Name: Vikas Soni
Affiliation: Physical Research Laboratory, Ahmedabad
Conference ID : ASI2022_655
Title : The Effect of Metallicity on the Composition of Exoplanet Atmospheres
Authors : Vikas Soni and Kinsuk Acharyya
Abstract Type: Poster
Abstract Category : Stars, ISM and Galaxy
Abstract : Exoplanets exhibit a wide range in their parameter space, including equilibrium temperature, radius, mass, orbital properties, and metallicity, which can alter the exoplanet atmospheric composition. Atmospheric metallicity is one such parameter, which affects the atmospheric equilibrium abundance, chemical conversion time scales and the location of the quenching point. We have constructed a model to study the atmospheric compositions of exoplanets and have investigated the effects of changing the metallicity on the atmosphere. The model solves the mass continuity equation with chemical kinetics, transport-flux (Eddy and molecular diffusion), and photochemistry.
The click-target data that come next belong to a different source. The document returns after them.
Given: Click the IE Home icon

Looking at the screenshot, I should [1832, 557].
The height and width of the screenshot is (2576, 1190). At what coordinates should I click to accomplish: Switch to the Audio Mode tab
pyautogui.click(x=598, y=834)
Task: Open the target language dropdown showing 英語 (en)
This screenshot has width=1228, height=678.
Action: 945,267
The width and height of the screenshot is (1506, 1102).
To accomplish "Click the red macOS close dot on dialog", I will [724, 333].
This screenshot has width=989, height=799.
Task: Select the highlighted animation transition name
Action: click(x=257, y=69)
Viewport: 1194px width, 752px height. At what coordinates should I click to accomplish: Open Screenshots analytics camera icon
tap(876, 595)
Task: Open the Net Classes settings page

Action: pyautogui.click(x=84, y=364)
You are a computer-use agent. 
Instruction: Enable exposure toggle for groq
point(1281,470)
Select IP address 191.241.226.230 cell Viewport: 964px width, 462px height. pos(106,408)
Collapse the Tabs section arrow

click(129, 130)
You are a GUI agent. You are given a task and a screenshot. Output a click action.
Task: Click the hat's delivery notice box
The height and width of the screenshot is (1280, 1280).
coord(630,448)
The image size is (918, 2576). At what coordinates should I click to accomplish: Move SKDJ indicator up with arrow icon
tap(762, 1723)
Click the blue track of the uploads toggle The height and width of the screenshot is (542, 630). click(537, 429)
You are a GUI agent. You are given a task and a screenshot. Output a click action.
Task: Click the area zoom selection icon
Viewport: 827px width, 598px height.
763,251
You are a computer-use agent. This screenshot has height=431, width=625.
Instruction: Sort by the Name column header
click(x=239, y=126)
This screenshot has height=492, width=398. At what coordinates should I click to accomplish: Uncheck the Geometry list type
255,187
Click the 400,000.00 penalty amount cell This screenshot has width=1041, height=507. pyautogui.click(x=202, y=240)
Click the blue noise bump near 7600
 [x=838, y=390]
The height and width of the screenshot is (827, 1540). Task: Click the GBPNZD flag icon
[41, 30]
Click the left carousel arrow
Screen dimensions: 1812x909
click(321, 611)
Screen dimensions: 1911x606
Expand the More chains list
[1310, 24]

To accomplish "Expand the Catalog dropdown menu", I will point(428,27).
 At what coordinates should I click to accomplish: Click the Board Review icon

The photodissociation rates are calculated using the two-stream approximation method. To understand the effect of metallicity as the temperature and pressure change in the atmosphere, we ran a series of models to make a 3D grid in the temperature, pressure, and metallicity space. First, we studied the effect of metallicity on the equilibrium abundance and compared our results with the literature. Then we studied the effect of metallicity on the CH4-CO conversion time scale on the 2D T-P grid using a chemical network with H-C-N-O elements in the presence of transport. We found that the CH4/CO equal abundance curve moves towards low temperature and CO2/CO abundance curve moves towards high temperature with increased metallicity. The rate-limiting step in the conversion scheme between CH4-CO changes its region of dominance in the T-P space marginally. The quenching point of CO lies in the high-pressure region compared to the CH4 quenching point. The CO quenching point moves from low to high pressure region with increasing metallicity. The CH4 quenching point moves from high to low pressure region for moderately high metallicity ([Fe/H] < 300 x solar metallicity) and from low to high pressure region for high metallicity ([Fe/H] > 300 x solar metallicity).